Check every line of the entries that follow, and copy the ones containing "target".

[Listed entries — start]

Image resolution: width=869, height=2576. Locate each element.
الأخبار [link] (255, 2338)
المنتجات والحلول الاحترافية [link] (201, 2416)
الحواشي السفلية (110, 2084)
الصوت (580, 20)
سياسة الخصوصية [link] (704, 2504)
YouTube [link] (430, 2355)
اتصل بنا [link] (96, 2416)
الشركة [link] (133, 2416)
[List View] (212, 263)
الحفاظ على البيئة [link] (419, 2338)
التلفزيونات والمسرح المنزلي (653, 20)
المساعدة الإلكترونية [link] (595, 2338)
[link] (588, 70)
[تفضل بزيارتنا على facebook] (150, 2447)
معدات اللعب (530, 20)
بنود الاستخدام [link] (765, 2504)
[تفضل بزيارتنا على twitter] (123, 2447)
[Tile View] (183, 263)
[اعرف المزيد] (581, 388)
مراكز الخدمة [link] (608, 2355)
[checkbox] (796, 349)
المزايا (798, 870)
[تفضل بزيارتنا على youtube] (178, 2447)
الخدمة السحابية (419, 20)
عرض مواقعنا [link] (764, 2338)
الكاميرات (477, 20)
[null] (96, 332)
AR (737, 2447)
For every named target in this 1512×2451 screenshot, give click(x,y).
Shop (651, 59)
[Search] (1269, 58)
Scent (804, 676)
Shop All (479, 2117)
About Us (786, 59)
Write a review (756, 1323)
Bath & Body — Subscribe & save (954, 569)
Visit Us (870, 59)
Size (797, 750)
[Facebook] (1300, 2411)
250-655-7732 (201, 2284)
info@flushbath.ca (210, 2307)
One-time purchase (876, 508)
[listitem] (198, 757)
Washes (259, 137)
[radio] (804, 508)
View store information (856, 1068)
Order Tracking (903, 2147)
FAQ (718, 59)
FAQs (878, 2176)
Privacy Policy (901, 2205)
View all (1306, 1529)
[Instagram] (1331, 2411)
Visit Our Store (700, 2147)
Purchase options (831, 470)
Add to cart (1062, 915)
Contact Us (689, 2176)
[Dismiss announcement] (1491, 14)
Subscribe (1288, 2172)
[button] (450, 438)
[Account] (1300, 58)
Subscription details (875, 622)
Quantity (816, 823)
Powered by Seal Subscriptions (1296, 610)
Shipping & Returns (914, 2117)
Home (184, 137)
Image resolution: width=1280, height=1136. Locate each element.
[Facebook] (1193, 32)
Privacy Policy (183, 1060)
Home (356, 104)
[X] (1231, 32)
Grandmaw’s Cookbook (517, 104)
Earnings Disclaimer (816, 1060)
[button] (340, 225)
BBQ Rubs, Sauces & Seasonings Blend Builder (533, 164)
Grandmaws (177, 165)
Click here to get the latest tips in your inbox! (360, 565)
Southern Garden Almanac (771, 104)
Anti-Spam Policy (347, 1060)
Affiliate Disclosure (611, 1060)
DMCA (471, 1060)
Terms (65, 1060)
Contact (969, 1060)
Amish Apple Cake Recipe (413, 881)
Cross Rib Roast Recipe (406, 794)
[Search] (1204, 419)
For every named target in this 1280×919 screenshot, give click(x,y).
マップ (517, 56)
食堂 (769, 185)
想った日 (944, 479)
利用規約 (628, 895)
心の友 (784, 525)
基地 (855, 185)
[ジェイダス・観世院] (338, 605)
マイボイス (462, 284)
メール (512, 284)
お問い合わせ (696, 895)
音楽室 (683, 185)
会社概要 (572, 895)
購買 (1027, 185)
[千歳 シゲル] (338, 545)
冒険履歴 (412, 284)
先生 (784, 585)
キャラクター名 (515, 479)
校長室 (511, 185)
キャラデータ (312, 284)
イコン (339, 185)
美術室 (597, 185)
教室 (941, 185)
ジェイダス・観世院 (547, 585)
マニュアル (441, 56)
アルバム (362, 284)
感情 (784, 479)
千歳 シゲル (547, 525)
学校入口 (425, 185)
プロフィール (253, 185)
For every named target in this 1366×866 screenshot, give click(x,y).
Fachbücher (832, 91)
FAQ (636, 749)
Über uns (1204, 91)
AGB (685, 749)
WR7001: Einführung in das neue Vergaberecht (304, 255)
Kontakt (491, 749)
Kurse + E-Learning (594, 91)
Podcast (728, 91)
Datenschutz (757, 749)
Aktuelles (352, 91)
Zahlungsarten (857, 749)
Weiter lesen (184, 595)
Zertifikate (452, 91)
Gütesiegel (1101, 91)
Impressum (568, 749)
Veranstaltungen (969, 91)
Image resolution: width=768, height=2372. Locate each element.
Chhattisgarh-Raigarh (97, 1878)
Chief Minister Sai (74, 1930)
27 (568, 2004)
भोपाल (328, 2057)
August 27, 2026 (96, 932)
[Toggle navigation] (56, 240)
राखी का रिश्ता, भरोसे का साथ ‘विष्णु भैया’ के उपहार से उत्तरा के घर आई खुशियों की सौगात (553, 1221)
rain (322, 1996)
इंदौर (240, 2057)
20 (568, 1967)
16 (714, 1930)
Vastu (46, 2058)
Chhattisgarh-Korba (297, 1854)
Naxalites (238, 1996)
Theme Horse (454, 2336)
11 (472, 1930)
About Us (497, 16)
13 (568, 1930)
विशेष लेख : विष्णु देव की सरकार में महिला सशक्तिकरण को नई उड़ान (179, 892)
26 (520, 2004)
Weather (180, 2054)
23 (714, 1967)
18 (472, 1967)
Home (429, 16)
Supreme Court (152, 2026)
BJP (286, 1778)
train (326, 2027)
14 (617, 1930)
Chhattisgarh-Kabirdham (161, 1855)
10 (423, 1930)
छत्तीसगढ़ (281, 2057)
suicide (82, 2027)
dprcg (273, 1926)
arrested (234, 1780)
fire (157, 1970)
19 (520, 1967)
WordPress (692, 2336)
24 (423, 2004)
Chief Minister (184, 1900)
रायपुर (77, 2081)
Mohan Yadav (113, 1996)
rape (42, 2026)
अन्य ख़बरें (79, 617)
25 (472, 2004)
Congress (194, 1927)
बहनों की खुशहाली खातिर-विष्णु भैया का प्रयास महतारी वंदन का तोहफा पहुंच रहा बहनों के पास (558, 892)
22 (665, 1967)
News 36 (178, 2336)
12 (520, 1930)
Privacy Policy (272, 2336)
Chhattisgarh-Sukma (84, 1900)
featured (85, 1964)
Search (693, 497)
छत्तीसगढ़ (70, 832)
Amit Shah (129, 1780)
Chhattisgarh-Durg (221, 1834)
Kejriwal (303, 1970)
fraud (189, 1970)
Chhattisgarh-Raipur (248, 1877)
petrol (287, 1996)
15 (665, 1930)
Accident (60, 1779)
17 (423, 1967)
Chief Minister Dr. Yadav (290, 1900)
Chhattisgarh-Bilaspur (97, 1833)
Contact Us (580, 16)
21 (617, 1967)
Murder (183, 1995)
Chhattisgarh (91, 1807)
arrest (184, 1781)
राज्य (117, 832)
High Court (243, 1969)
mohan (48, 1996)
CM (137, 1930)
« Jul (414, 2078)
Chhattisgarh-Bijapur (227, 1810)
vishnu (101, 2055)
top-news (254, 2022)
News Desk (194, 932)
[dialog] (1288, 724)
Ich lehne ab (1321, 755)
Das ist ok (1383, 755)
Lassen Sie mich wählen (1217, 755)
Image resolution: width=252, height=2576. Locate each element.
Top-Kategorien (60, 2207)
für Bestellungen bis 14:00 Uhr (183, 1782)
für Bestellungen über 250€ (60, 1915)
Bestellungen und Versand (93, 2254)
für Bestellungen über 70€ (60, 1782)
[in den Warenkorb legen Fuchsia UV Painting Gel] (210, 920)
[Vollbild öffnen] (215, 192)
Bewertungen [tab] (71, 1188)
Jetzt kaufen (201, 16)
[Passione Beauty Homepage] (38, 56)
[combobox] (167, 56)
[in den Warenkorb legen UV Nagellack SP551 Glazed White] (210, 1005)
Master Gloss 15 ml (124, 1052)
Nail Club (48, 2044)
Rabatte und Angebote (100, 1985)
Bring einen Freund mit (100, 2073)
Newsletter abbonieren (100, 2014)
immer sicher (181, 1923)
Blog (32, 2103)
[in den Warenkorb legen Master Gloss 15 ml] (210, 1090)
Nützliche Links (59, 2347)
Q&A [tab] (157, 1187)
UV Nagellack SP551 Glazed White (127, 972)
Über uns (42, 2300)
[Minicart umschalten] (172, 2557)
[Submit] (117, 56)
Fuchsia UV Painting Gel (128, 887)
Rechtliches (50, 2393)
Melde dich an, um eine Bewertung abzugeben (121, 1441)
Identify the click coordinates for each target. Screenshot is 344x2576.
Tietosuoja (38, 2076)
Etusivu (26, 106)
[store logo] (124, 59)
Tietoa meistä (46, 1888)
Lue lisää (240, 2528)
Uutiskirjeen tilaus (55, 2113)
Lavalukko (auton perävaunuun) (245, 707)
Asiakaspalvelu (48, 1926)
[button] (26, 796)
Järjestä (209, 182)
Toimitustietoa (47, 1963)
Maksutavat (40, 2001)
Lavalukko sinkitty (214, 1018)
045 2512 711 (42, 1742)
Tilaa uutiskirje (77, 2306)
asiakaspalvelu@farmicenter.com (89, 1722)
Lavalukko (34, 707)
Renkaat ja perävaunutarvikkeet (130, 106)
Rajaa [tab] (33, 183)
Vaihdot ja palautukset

[Listed entries — finish]

→ Exercise response:
For every named target in this 1512×2451 screenshot, give click(x,y).
For every named target in this 1280×919 screenshot, give click(x,y).
For every named target in this 1366×866 screenshot, give click(x,y).
Identify the click coordinates for each target. Screenshot is 344x2576.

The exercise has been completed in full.